Pode-se dizer que no confronto entre o velho e o novo, entre o moderno e o arcaico, as mobilizações dos movimentos sociais perderam a hegemonia das ruas para as convocadas pelas redes sociais. De acordo com parâmetros anteriores às manifestações do mês passado, o Dia Nacional de Lutas convocado por entidades como as centrais sindicais , a UNE e o MST, com pauta centrada em questões trabalhistas - contra o fator previdenciário, a terceirização, pela  jornada de trabalho de 40 horas semanais -, até que poderia ser considerado exitoso.

Afinal, manifestantes interditaram diversas rodovias e bloquearam acessos aos portos de Santos, em São Paulo, Itaguaí, no Rio, e Suape, em Pernambuco. Avenidas foram fechadas pelos protestos, e a Via Dutra interditada nos dois sentidos. Em capitais como Belo Horizonte, Salvador, Vitória, Manaus e Porto Alegre, houve falta de ônibus nas ruas, e no Rio, embora o sistema de transporte tenha funcionado quase normalmente, bancos e lojas do centro da cidade fecharam as portas e a violência foi das maiores entre as capitais.

Diante das manifestações de junho, no entanto, o que houve ontem no país não teve peso político relevante, e essa diferença se acentuava mais quando se via claramente a tentativa de pegar carona nas manifestações espontâneas que, estas sim, mudaram a face do país.

Pedir uma vaga “democratização da mídia”, por exemplo, é simplesmente tentar levar para as ruas a reivindicação de pequenos grupos de pressão, apoiados por blogs e revistas chapas-brancas, como se fosse uma aspiração da nacionalidade.

A capacidade de mobilização das redes sociais mostrou-se muito maior do que a das centrais sindicais, e os que se queixavam da desorganização das manifestações anteriores, que não tinham carro de som para guiar os reivindicantes, devem ter visto ontem que não basta ter os equipamentos para mobilizar os cidadãos, que foram às ruas em muito maior número para defender os interesses da sociedade, e não a agenda deste ou daquele partido político.

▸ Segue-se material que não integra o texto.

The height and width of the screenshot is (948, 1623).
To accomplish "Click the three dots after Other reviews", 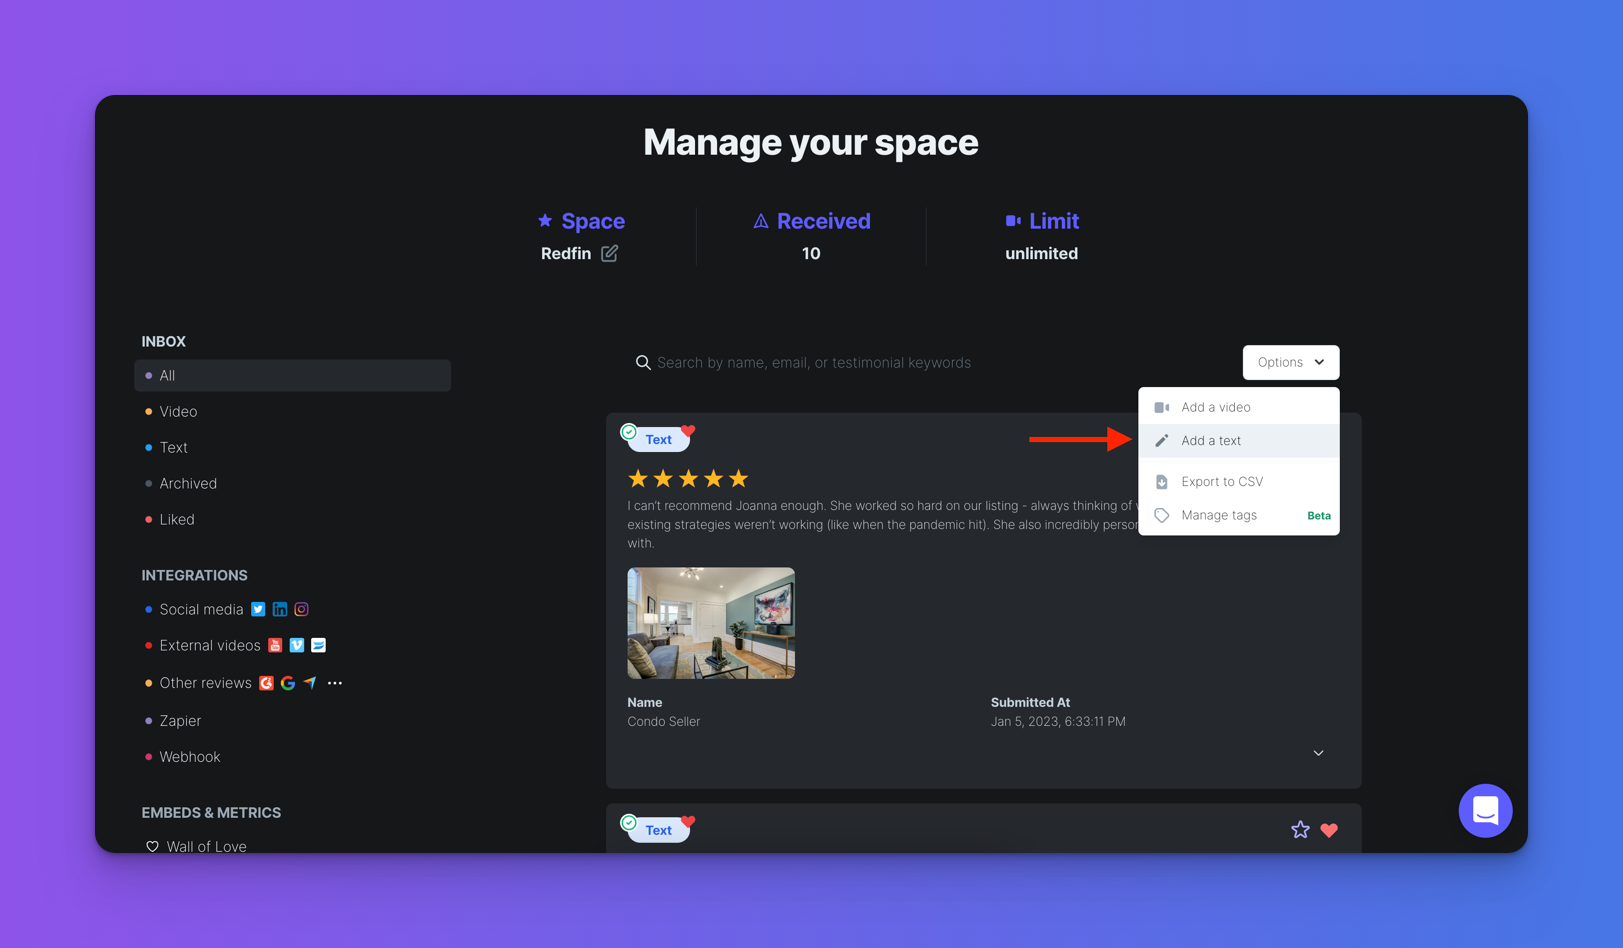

Melhores serviços públicos, mais educação e mais saúde, são temas universais que unem os que querem aumentar o grau de cidadania no país. As questões trabalhistas que motivaram o Dia Nacional de Lutas são de interesse restrito a corporações de trabalhadores que legitimamente usam seus representantes sindicais para defender suas causas, mas não representam os interesses da maioria da população.

Somem-se a isso as divergências políticas entre as centrais sindicais, e teremos razões de sobra para entender o relativo fracasso das manifestações de ontem pelo país. A Força Sindical queria colocar a presidente Dilma na roda das manifestações, mas a CUT não queria.

Houve manifestações isoladas da central comandada pelo deputado federal Paulo Pereira, o Paulinho da Força contra a presidente, e o pedido de demissão do ministro da Fazenda Guido Mantega, e ficou no ar a ameaça de convocação de uma greve geral. Mas ele está na oposição ao governo, depois de ter sido um fiel aliado, e suas movimentações têm objetivos eleitorais claros, o que retira delas a credibilidade.

Os partidos políticos ficaram mais uma vez fora das manifestações, desta por que as centrais sindicais não quiseram misturar as estações com entidades tão rejeitadas pela opinião pública. Mas não dá para esconder de uma hora para outra que as centrais sindicais são aliadas de partidos, como a CUT é do PT, a Força Sindical tem ligações com o PDT e está querendo criar seu próprio partido.

Quem tentou tirar partido da fragilidade do Congresso foi o ministro Aloísio Mercadante, promovido a principal interlocutor político do Palácio do Planalto. A entrevista à Folha em que ele ameaça o Congresso com uma vingança dos eleitores nas urnas em 2014 se não ouvirem as vozes das ruas, como se as manifestações nada tivessem a ver com a presidente Dilma e o governo do qual se tornou porta-voz, certamente dificultará ainda mais a relação entre a base aliada e o governo.